This reviewer almost walked out of the theater in disgust after Philosopher King: Lee Teng-hui’s Dialogue spent the first 40 minutes glorifying Japanese colonial rule. It’s beyond tacky to use an imaginary late president Lee Teng-hui (李登輝) to tell a cynical, suicidal Japanese schoolgirl to be proud of her country despite its historic atrocities due to its achievements in Taiwan, and calling them acts of honesty and compassion.
Yes, Japan made great improvements to Taiwan and the life of its people in its quest to create a model colony out of a disease-riddled, poorly managed land. But if that was purely the case, there wouldn’t be countless uprisings and a continuous anti-colonialism movement that persisted until the Japanese forcefully clamped down on dissidents during the last decade of its rule.
None of this is mentioned at all. The only inkling that there was any resistance is regarding the Aborigines, but only under the context that they later changed their hearts and formed the Takasago Volunteer force during World War II, with zero reference to the many bloody revolts and large-scale campaigns the government undertook to “pacify” them.
Photo courtesy of atmovies.com
Part of the local resistance was against government monopoly and tolerance of opium, which got to the point that frustrated Taiwanese activists reached out to the League of Nations about the matter. But in this film, the Japanese allegedly single-handedly eradicated opium use in Taiwan due to their great benevolence. All of this is just sickening.
It then took this reviewer great control to keep watching after “Lee” started sympathizing with Japan during World War II, portraying the nation as a victim and stating that Taiwanese were more than eager to defend their home country. Maybe some did, but this was after decades of colonial rule and years of pro-war propaganda and forced assimilation to Japanese culture and identity through the kominka policy. And there are plenty of reports that indicate that many Taiwanese were tricked or forced to join the war effort.

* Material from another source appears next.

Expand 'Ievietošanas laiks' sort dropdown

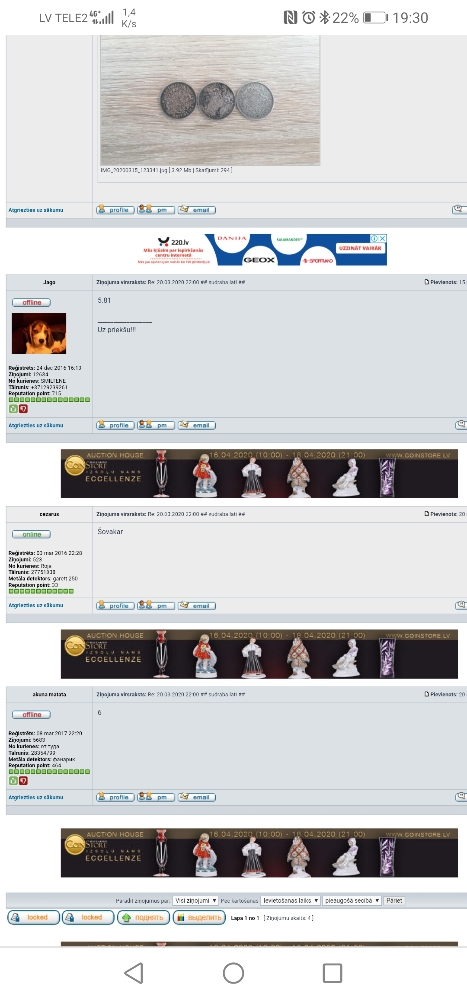(x=290, y=901)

Perhaps this is how Lee saw things as he always expressed a deep affinity to Japan, and the Chinese Nationalist Party (KMT) who took over was arguably worse, but the film still presents an extremely distorted and Japan-centric picture of Taiwanese history ostensibly catering to Japanese viewers. It goes on to create a stark contrast between the Japanese and the “honest, hard working and persistent” spirit they bestowed upon the Taiwanese and the purely cruel and authoritarian KMT, but anyone with any basic understanding of history knows that Taiwan’s modern history is far more complicated.

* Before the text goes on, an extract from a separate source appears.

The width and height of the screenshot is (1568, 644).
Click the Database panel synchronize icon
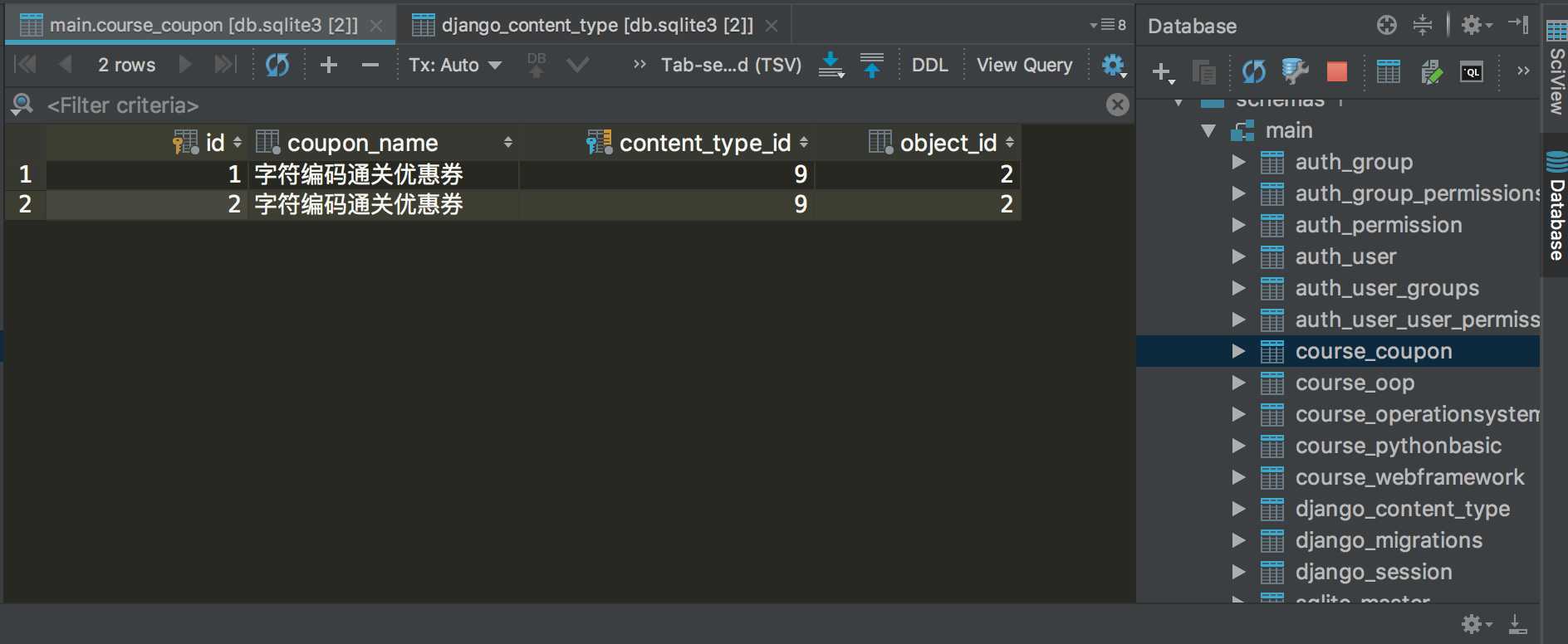1253,72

Photo courtesy of Taoyuan Film Festival
The film also places great emphasis on the KMT’s attempt to eradicate Japanese influence among Taiwanese, but barely mentions the KMT’s suppression of Taiwanese culture. It wasn’t just Taiwanese intellectuals and elites who were killed in the 228 anti-government uprising that was brutally suppressed, but it was Taiwanese whom the “Japanese poured their hearts into educating.”

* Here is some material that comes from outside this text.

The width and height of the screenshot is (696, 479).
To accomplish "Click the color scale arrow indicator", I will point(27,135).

Although the film sympathizes with the plight of the Taiwanese after the war, it almost treats them as just a severed extension of Japan and not their own people with their own culture that the Japanese also went to great lengths to suppress.
This bizarre “documentary” opens with a Japanese schoolgirl who is disillusioned in the state of humanity and the world, and is about to commit suicide when she meets the spirit of Lee, who tells her his life story and philosophy to save her soul. Lee’s rise as a Taiwan-born politician in a Mainlander-dominated government and his relentless push for Taiwanese democracy is indeed admirable and inspiring, but there’s just something strange about this setup as the girl knows nothing about Taiwan and must take everything this version of Lee says at face value, all the while lionizing this so-called “Japanese spirit” and interviewing Japan-sympathetic Taiwanese to boost its grossly one-sided point of view. Of course, when you interview (especially elderly) Taiwanese about KMT rule, they will likely say something that makes Japan look good.
It seems like the point of the film was to explore Lee’s life philosophy and how his role models, Christian faith and internal struggles helped him persevere and succeed. It’s supposed to be inspirational and heartwarming, but the fictitious conversations are somewhat disingenuous and the distorted history just distracting.
The production is quite superb, however, and raises the question as to why a Japanese director made such an effort to create this film? Turns out, Hideto Sonoda’s grandfather worked as an educator in Taiwan until 1945 and his mother was born in Kaohsiung. This explains his ties to the nation and his emphasis on Japanese educating Taiwanese, but also perhaps his view of history.
Also, Lee is apparently quite revered in Japan and when he died last July, many recalled that he often encouraged Japan to be proud of itself, knew more about Japan than Japanese and embodied the Japanese bushido spirit. Under this context, the girl represents modern Japan stuck in the crossroads and Lee is designated to raise the spirits of the nation in troubled times.
That is all fine, but the film’s attempt to whitewash the past, while controversies such as Japan still refusing to apologize over the comfort women issue in Taiwan persist, is distasteful and disappointing.